Saved data entries:
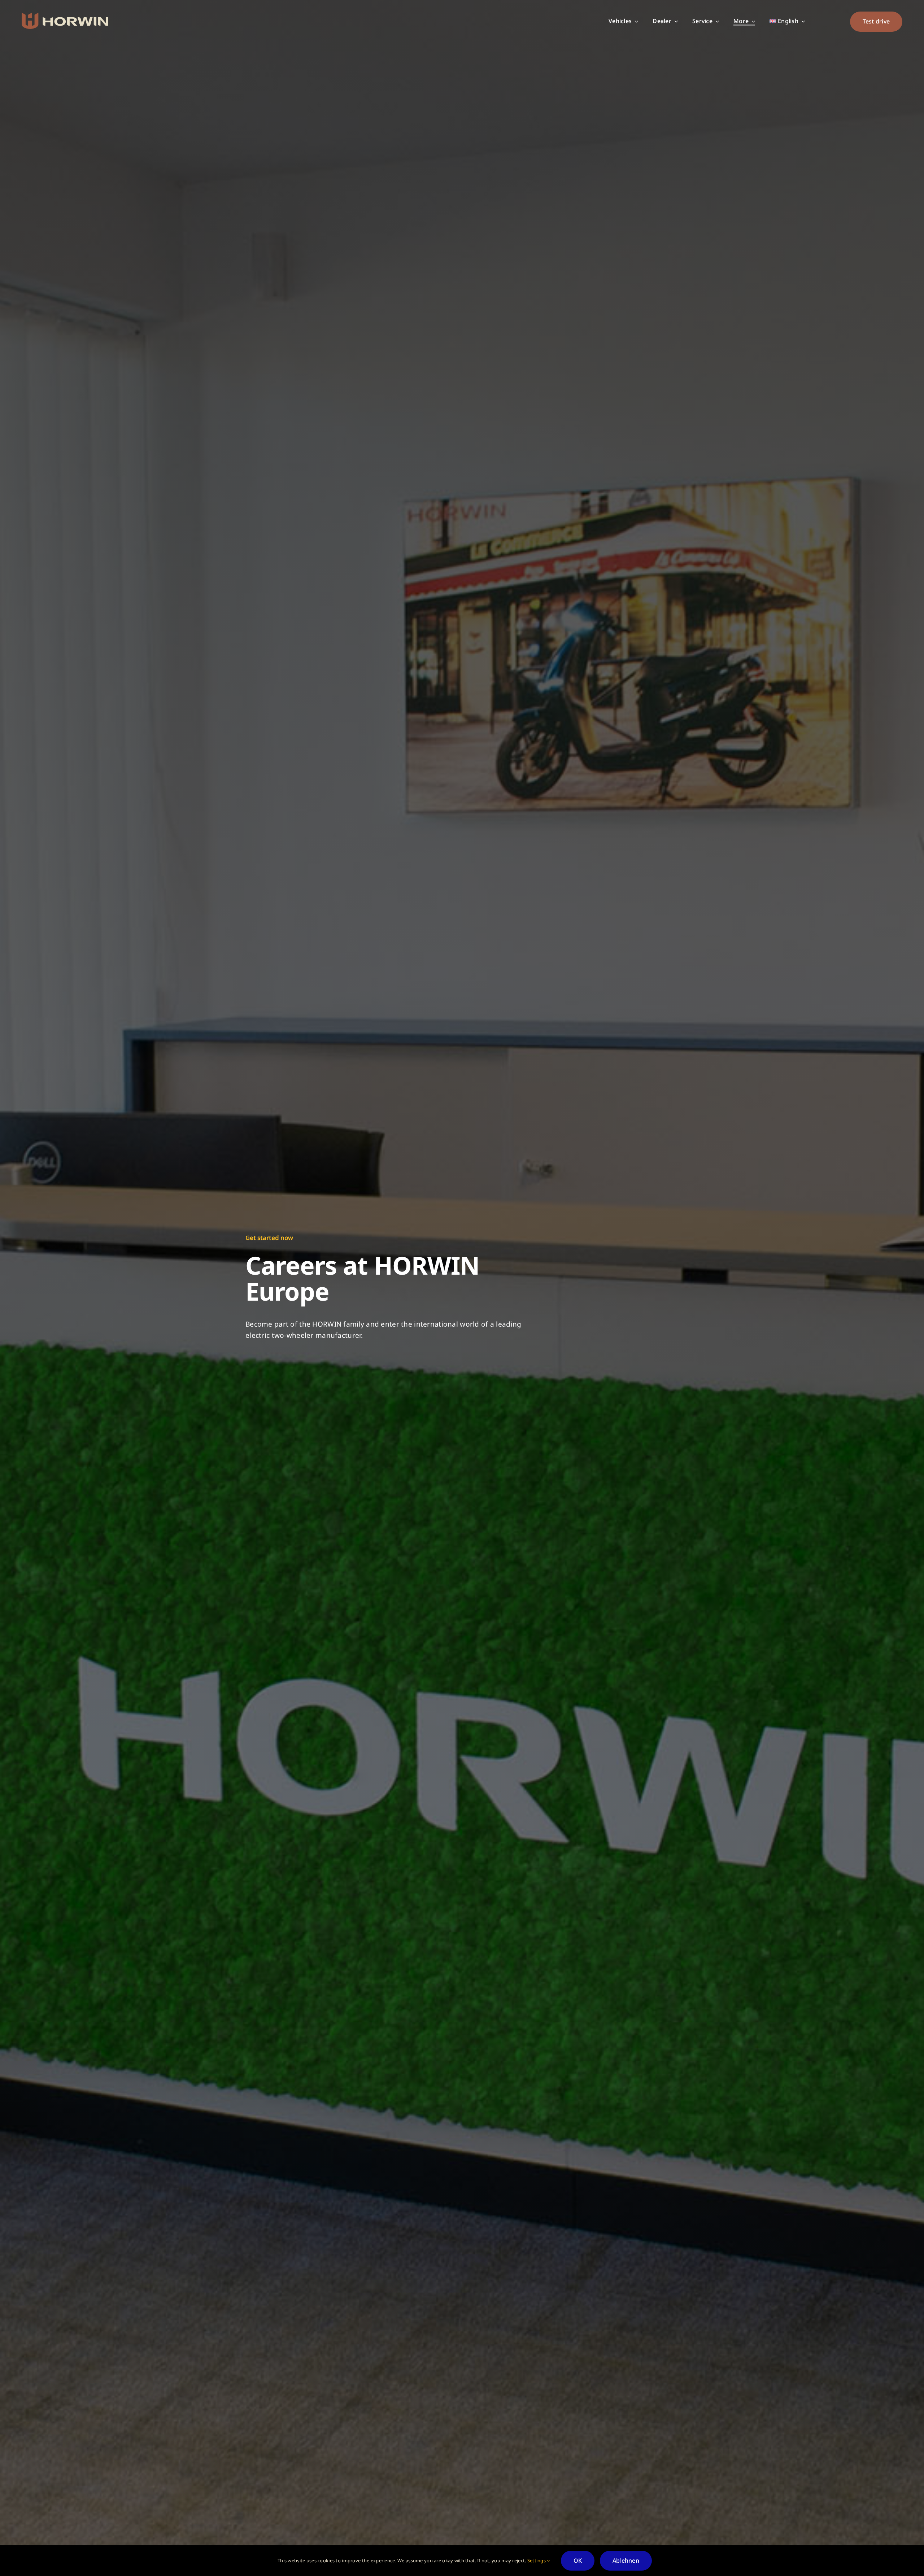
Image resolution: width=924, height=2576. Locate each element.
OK (578, 2560)
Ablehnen (626, 2560)
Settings (537, 2560)
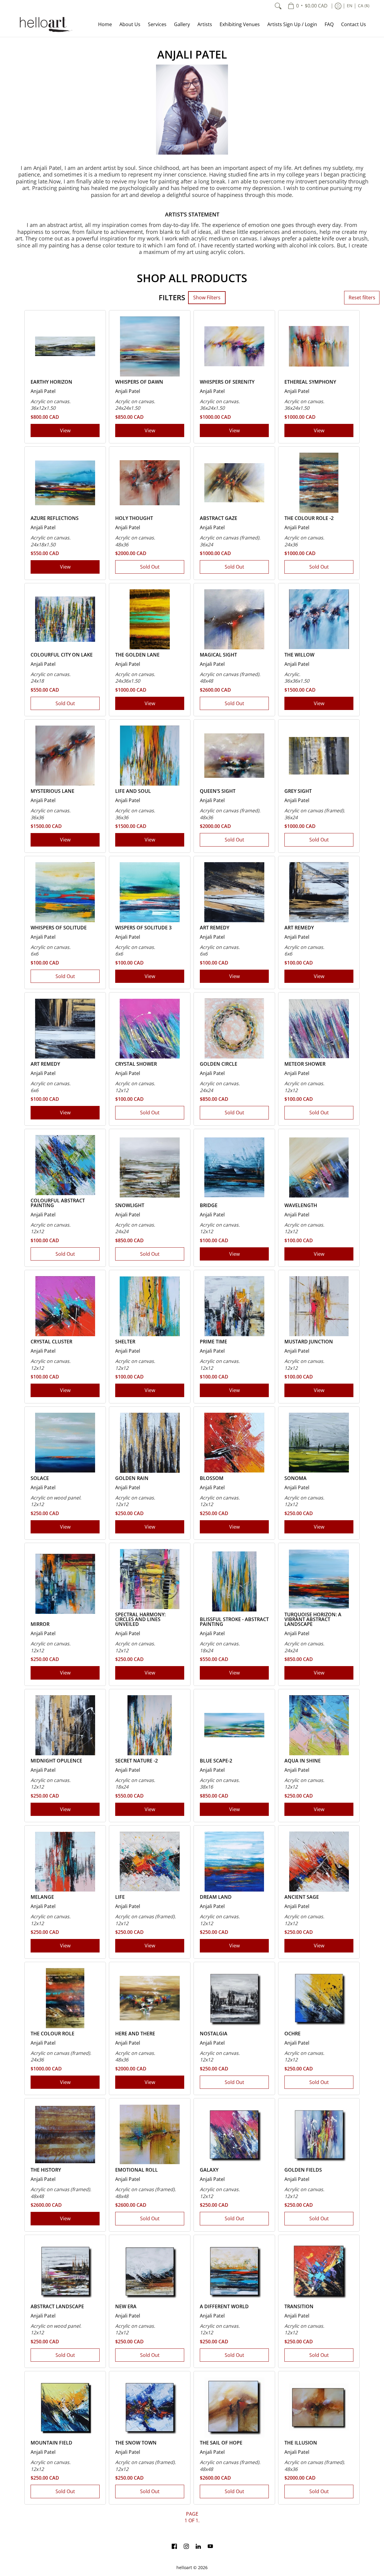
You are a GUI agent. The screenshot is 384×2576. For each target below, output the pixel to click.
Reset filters (362, 297)
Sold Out (150, 566)
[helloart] (45, 24)
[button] (174, 2547)
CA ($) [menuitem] (363, 5)
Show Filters (206, 297)
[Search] (278, 6)
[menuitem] (307, 6)
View (65, 430)
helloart (184, 2567)
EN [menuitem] (349, 5)
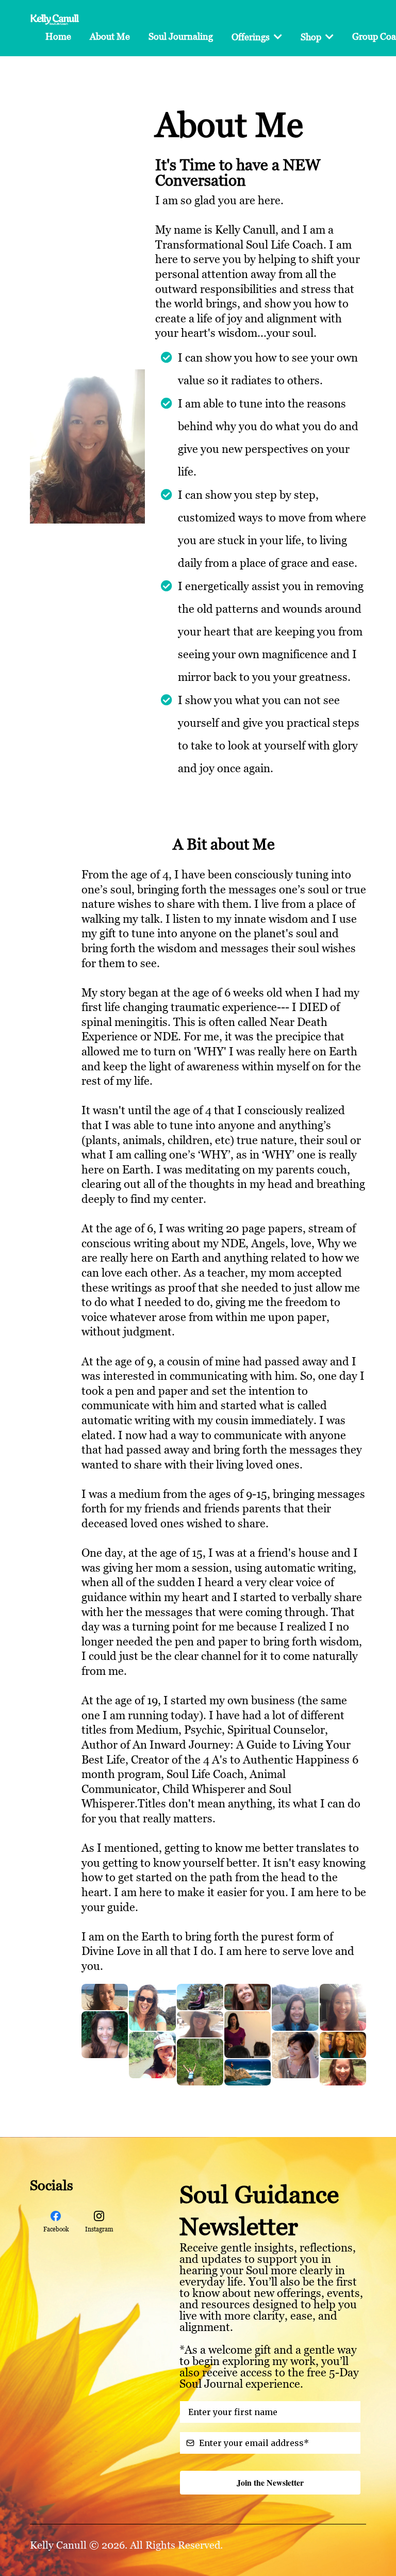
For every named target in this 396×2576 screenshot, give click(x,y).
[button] (277, 36)
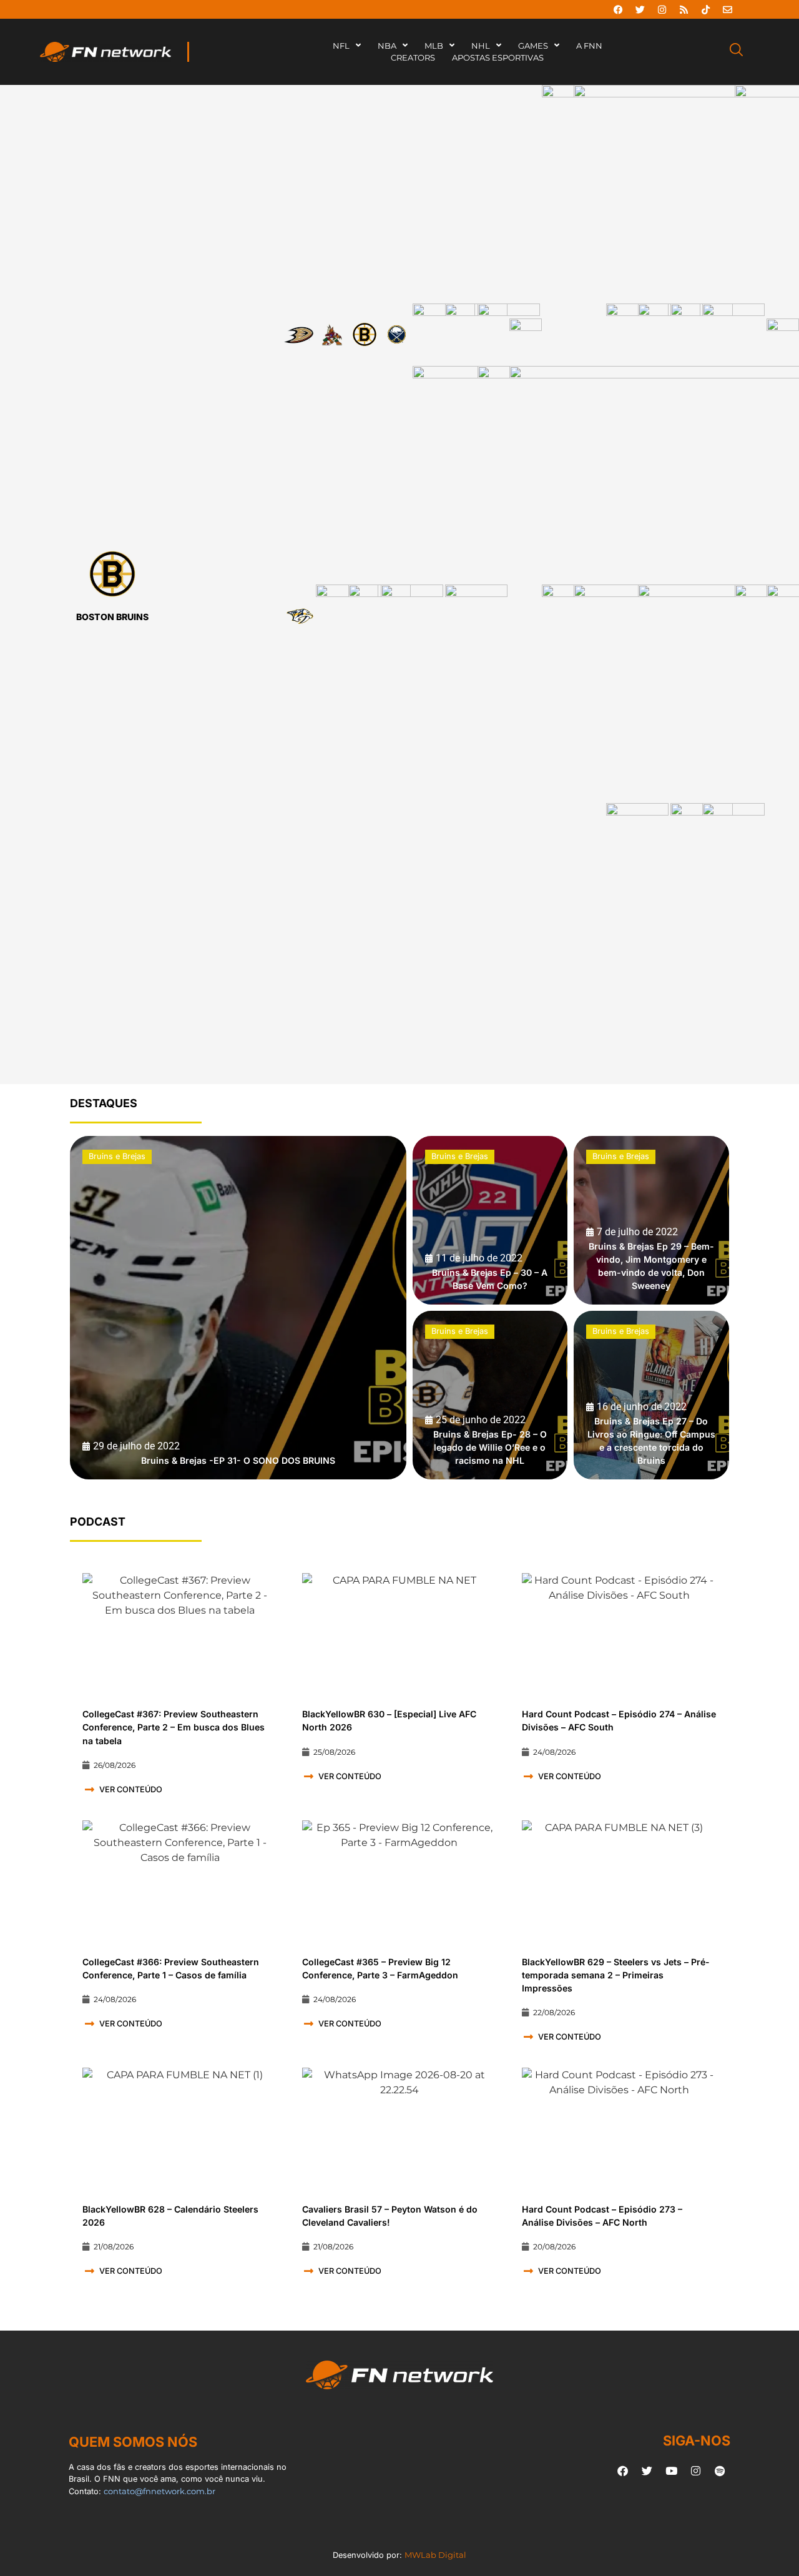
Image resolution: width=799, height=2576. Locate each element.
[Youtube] (671, 2470)
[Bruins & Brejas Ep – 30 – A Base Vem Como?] (490, 1220)
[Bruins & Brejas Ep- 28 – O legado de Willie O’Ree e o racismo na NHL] (490, 1395)
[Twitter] (639, 9)
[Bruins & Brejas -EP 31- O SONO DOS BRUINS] (238, 1307)
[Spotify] (719, 2470)
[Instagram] (661, 9)
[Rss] (683, 9)
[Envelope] (727, 9)
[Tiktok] (705, 9)
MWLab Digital (435, 2555)
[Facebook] (618, 9)
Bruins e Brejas (117, 1156)
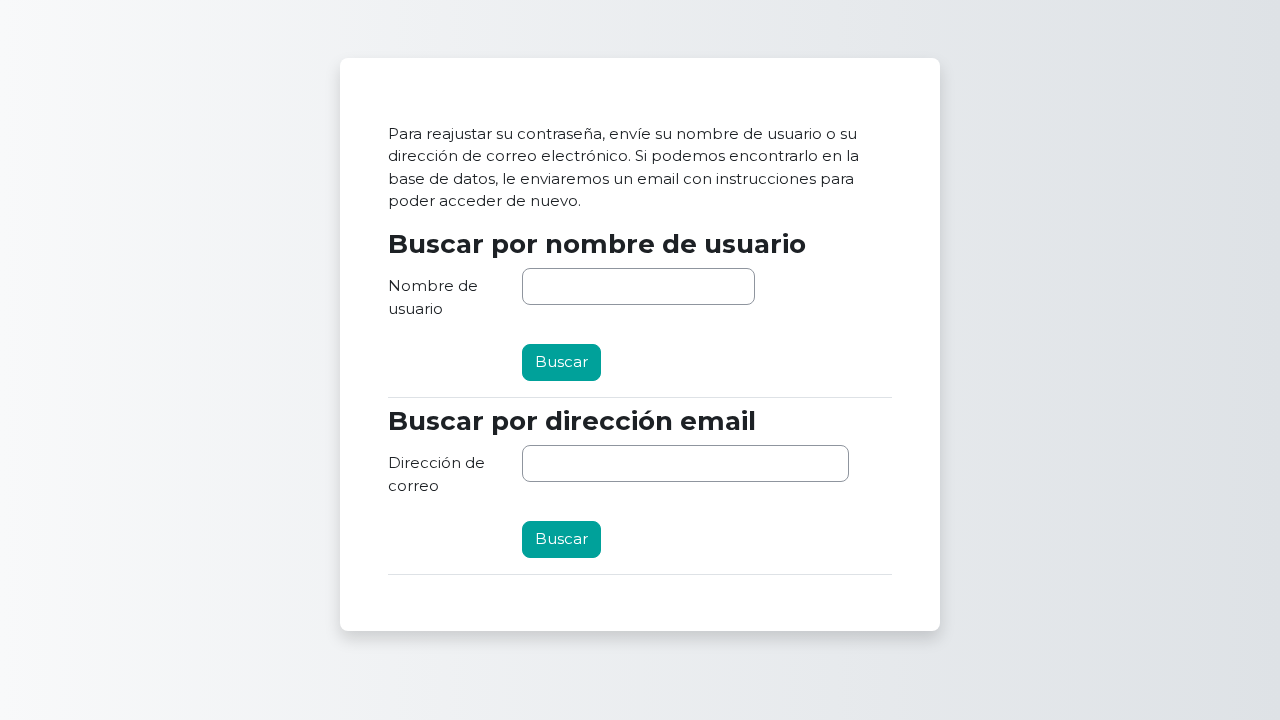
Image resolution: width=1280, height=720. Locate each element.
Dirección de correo (436, 474)
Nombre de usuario (433, 297)
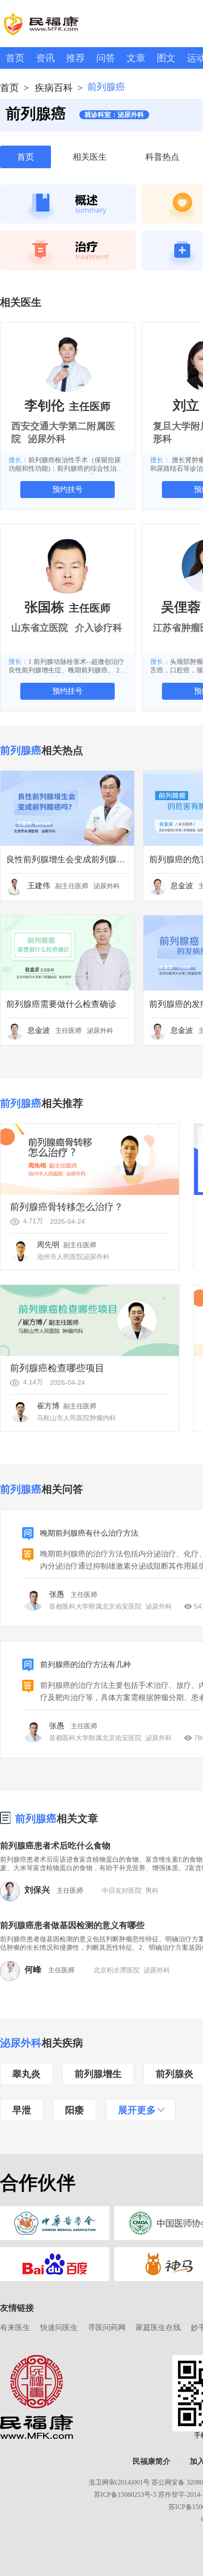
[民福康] (36, 2396)
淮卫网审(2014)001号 (119, 2482)
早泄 (21, 2110)
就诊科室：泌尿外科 (114, 114)
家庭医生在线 (158, 2327)
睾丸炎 (26, 2074)
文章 (136, 58)
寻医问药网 (107, 2327)
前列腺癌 (36, 1818)
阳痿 (74, 2110)
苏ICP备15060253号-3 (125, 2494)
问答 (105, 58)
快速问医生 (59, 2327)
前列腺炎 (175, 2074)
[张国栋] (67, 566)
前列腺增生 (98, 2074)
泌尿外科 (21, 2043)
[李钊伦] (67, 364)
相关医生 (90, 157)
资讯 (45, 58)
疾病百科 (54, 87)
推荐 (75, 58)
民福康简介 (151, 2461)
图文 (166, 58)
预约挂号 (67, 489)
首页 (15, 58)
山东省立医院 (39, 627)
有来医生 (15, 2327)
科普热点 (162, 157)
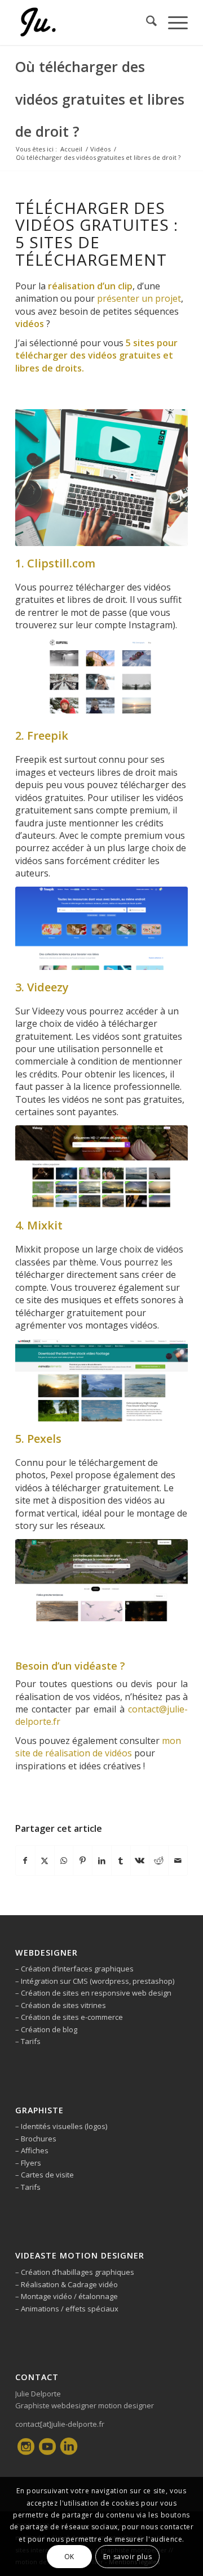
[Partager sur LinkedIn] (101, 1860)
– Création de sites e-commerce (69, 2017)
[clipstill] (101, 678)
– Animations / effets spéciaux (66, 2309)
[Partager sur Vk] (140, 1860)
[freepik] (101, 928)
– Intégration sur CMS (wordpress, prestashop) (94, 1981)
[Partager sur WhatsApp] (64, 1860)
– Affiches (31, 2150)
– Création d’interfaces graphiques (74, 1969)
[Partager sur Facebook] (25, 1860)
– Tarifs (28, 2041)
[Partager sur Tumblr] (121, 1860)
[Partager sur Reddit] (158, 1860)
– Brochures (35, 2139)
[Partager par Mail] (178, 1860)
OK (69, 2556)
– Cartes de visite (44, 2175)
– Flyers (28, 2163)
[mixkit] (101, 1380)
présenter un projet (138, 298)
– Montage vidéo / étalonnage (66, 2296)
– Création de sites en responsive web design (93, 1993)
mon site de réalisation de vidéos (98, 1746)
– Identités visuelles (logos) (61, 2126)
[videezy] (101, 1167)
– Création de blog (46, 2029)
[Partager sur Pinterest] (82, 1860)
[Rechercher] (146, 22)
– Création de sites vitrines (60, 2005)
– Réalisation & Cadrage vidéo (66, 2284)
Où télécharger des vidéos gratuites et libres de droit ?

_What is required:_ Retype all the data exactly, please, without pictures.

_Reply to the task:_
Image resolution: width=924, height=2576. Locate each element.
OK (578, 2560)
Ablehnen (626, 2560)
Settings (537, 2560)
You are a GUI agent. The screenshot is 384×2576. For each target below, output the pixel to click.
Reset filters (362, 297)
Sold Out (150, 566)
[helloart] (45, 24)
[button] (174, 2547)
CA ($) [menuitem] (363, 5)
Show Filters (206, 297)
[Search] (278, 6)
[menuitem] (307, 6)
View (65, 430)
helloart (184, 2567)
EN [menuitem] (349, 5)
For every named target in this 396×2576 screenshot, give click(x,y).
[button] (277, 36)
Image resolution: width=799, height=2576. Locate each element.
[Youtube] (671, 2470)
[Bruins & Brejas Ep – 30 – A Base Vem Como?] (490, 1220)
[Bruins & Brejas Ep- 28 – O legado de Willie O’Ree e o racismo na NHL] (490, 1395)
[Twitter] (639, 9)
[Bruins & Brejas -EP 31- O SONO DOS BRUINS] (238, 1307)
[Spotify] (719, 2470)
[Instagram] (661, 9)
[Rss] (683, 9)
[Envelope] (727, 9)
[Tiktok] (705, 9)
MWLab Digital (435, 2555)
[Facebook] (618, 9)
Bruins e Brejas (117, 1156)
Image resolution: width=1280, height=720. Locate each element.
Dirección de correo (436, 474)
Nombre de usuario (433, 297)
[民福康] (36, 2396)
淮卫网审(2014)001号 (119, 2482)
早泄 (21, 2110)
就诊科室：泌尿外科 (114, 114)
家庭医生在线 (158, 2327)
睾丸炎 (26, 2074)
文章 (136, 58)
寻医问药网 (107, 2327)
前列腺癌 (36, 1818)
阳痿 (74, 2110)
苏ICP备15060253号-3 (125, 2494)
问答 (105, 58)
快速问医生 (59, 2327)
前列腺炎 (175, 2074)
[张国栋] (67, 566)
前列腺增生 (98, 2074)
泌尿外科 (21, 2043)
[李钊伦] (67, 364)
相关医生 (90, 157)
资讯 (45, 58)
疾病百科 (54, 87)
推荐 (75, 58)
民福康简介 (151, 2461)
图文 (166, 58)
预约挂号 (67, 489)
首页 (15, 58)
山东省立医院 (39, 627)
有来医生 (15, 2327)
科普热点 (162, 157)
[Partager sur LinkedIn] (101, 1860)
– Création de sites e-commerce (69, 2017)
[clipstill] (101, 678)
– Animations / effets spéciaux (66, 2309)
[Partager sur Vk] (140, 1860)
[freepik] (101, 928)
– Intégration sur CMS (wordpress, prestashop) (94, 1981)
[Partager sur WhatsApp] (64, 1860)
– Affiches (31, 2150)
– Création d’interfaces graphiques (74, 1969)
[Partager sur Facebook] (25, 1860)
– Tarifs (28, 2041)
[Partager sur Tumblr] (121, 1860)
[Partager sur Reddit] (158, 1860)
– Brochures (35, 2139)
[Partager par Mail] (178, 1860)
OK (69, 2556)
– Cartes de visite (44, 2175)
– Flyers (28, 2163)
[mixkit] (101, 1380)
présenter un projet (138, 298)
– Montage vidéo / étalonnage (66, 2296)
– Création de sites en responsive web design (93, 1993)
mon site de réalisation de vidéos (98, 1746)
– Identités visuelles (logos) (61, 2126)
[videezy] (101, 1167)
– Création de blog (46, 2029)
[Partager sur Pinterest] (82, 1860)
[Rechercher] (146, 22)
– Création de sites vitrines (60, 2005)
– Réalisation & Cadrage vidéo (66, 2284)
Où télécharger des vidéos gratuites et libres de droit ?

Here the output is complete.